**What to work on**
Answer these questions using the text on clean air and solar energy:
(a) Which city does the writer who lived on both sides of the mountains call the worst in the country for pollution?
(b) How much electricity did solar PV provide in Germany in 2011, and what share of total electricity was that?
(c) In which region does the text point out very high lung cancer rates?

**Text excerpt**
◇ ◇ ◇ ◇ ◇
The air is cleaner now, but it could be cleaner. And solar energy could be the key to that cleaner air. Worth it. The cancer rate, the asthma in children, the general breathing problems would not be such a difficulty if we had cleaner air here.
Here is the information on our lung cancer rate.
http://www.cdc.gov/cancer/lung/statistics/state.htm
We are low, but if you saw how little people in Southern California smoke, you would be amazed that we have any cancer at all. I know a few people here who smoke, but I never see them smoke because I don't go out with them for their smoke breaks.
The anti-smoking campaign is fairly recent. I think our cancer rates will decline even more when those of us who worked in smoking environments are out of the picture.
Wow! To change the topic, note how high the lung cancer rates are in the South where people smoke a lot.
If I were a smoker, that chart would make me quit right now.
The Straight Story
(48,121 posts)I lived both on the east side and west side of the mountains (ridgecrest, tehachapi, bakersfield) - the pollution in bakersfield is worst in the country.
Some miles away in Ridgecrest...sunny blue skys.
Fearless
(18,421 posts)SoCalDem
(103,856 posts)and why power plants should be owned by the communities they serve and operated as non-profit co-ops..paid for with taxation for hiring maintenance people and people to run it.
Younger people may not know it, but that's how it used to be before private companies came along & did them all a big favor & bought up their utilities..
Motown_Johnny
(22,308 posts)and breathe the same air. It isn't like they are not benefiting from the panels, if only indirectly.
Nobody with any sense at all is going to have a problem with this.
green for victory
(591 posts)Germany is one of the world's top photovoltaics installers, with a solar PV capacity as of 2011 of almost 25 gigawatts (GW). As of 31st on October 2012, there were 31.62 GW of photovoltaics connected to the electrical power network. The German solar PV industry installed about 7.5 GW in 2011, and solar PV provided 18 TWh (billion kilowatt-hours) of electricity in 2011, about 3% of total electricity. Some market analysts expect this could reach 25 percent by 2050.
◇ ◇ ◇ ◇ ◇
**Collected data**
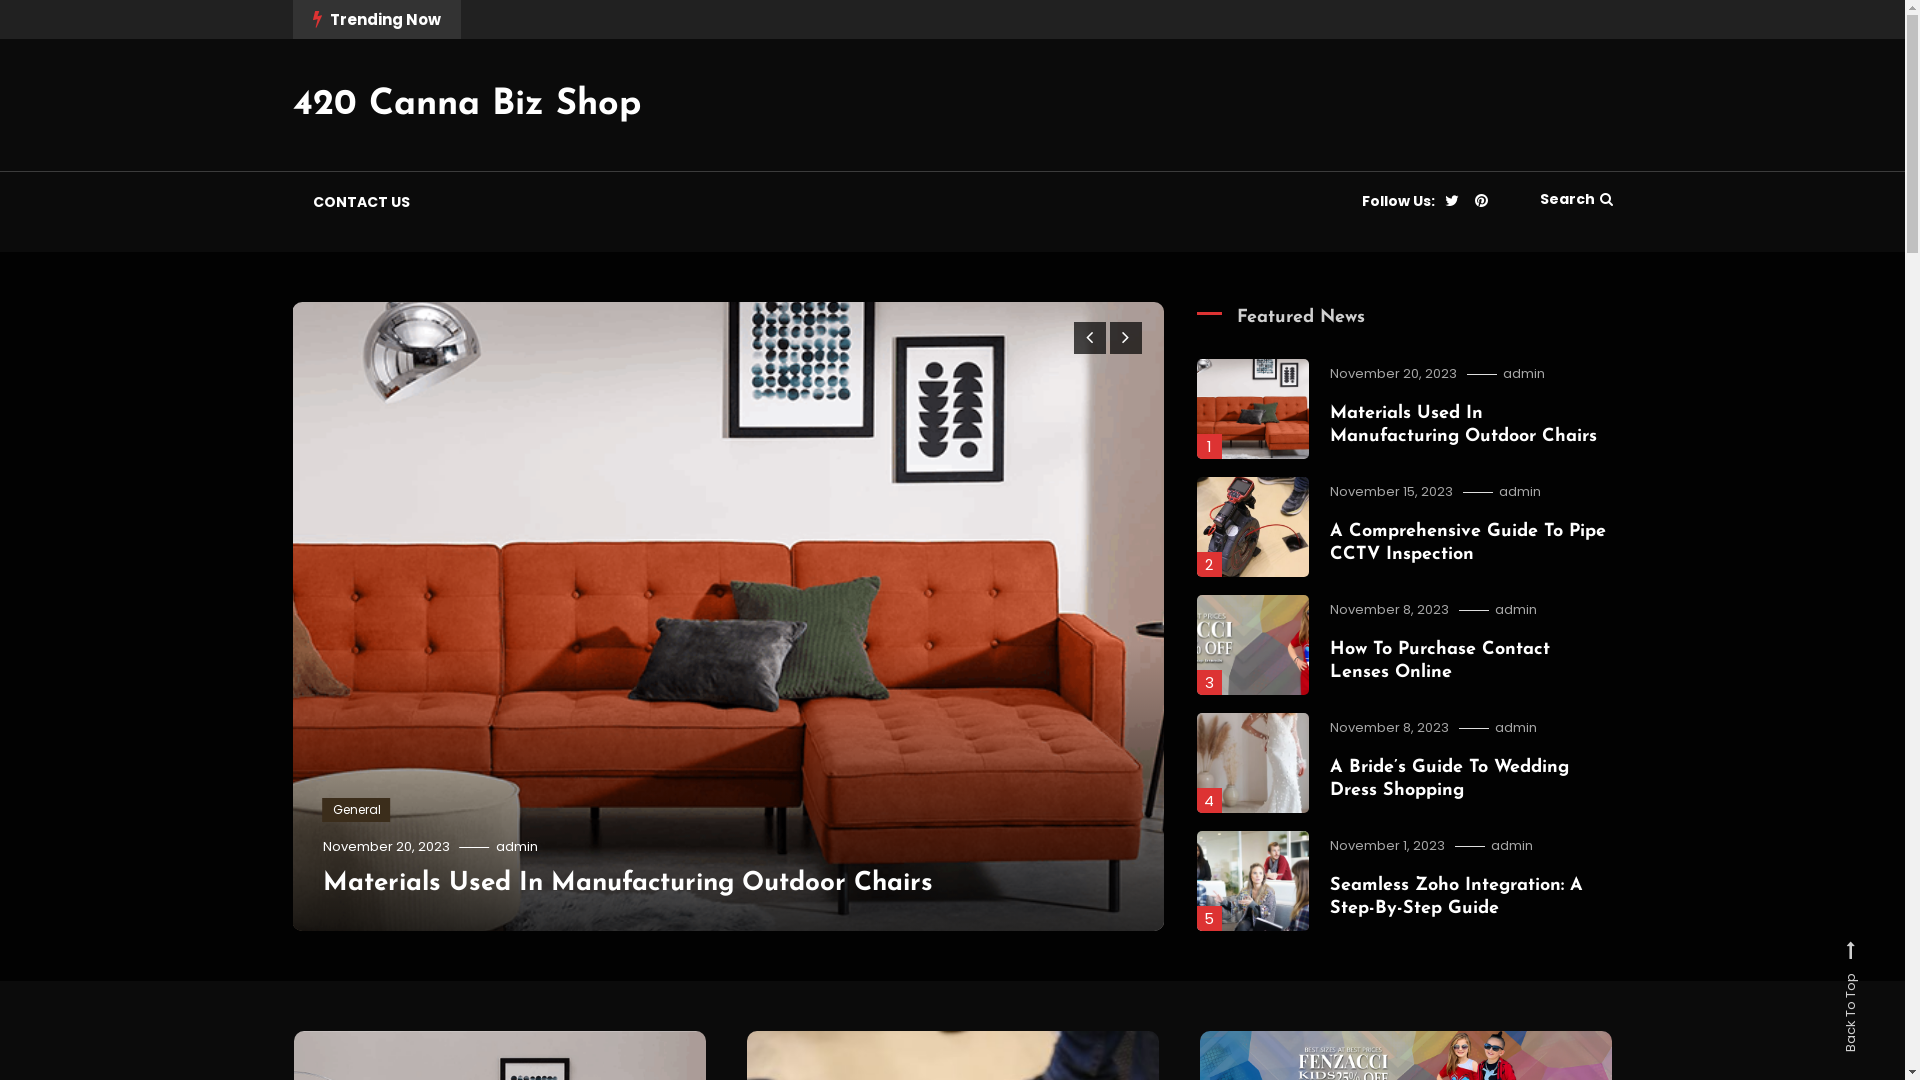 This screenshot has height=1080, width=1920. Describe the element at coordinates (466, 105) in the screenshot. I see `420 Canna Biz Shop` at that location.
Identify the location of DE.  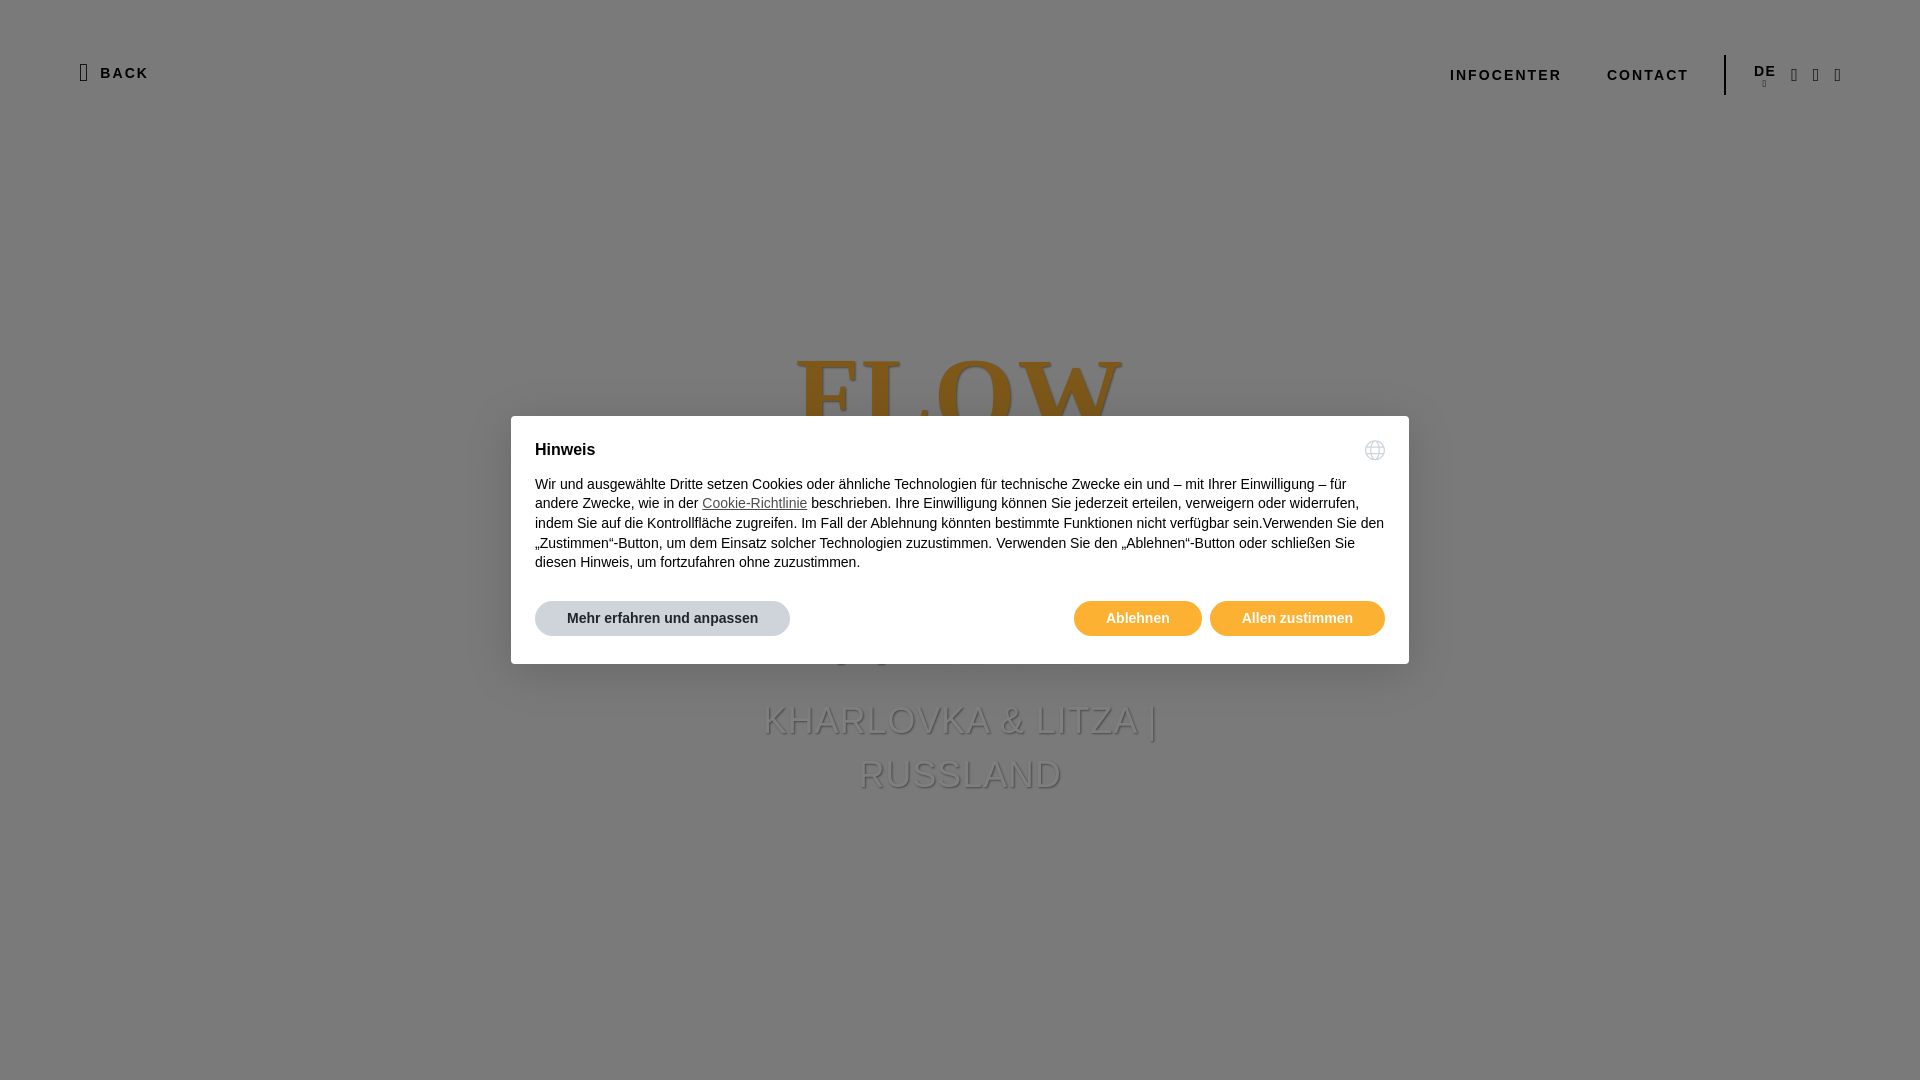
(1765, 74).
◇ ◇ ◇ ◇ ◇
**Task solution**
(a) Bakersfield.
(b) 18 TWh, about 3% of total electricity.
(c) The South, where people smoke a lot.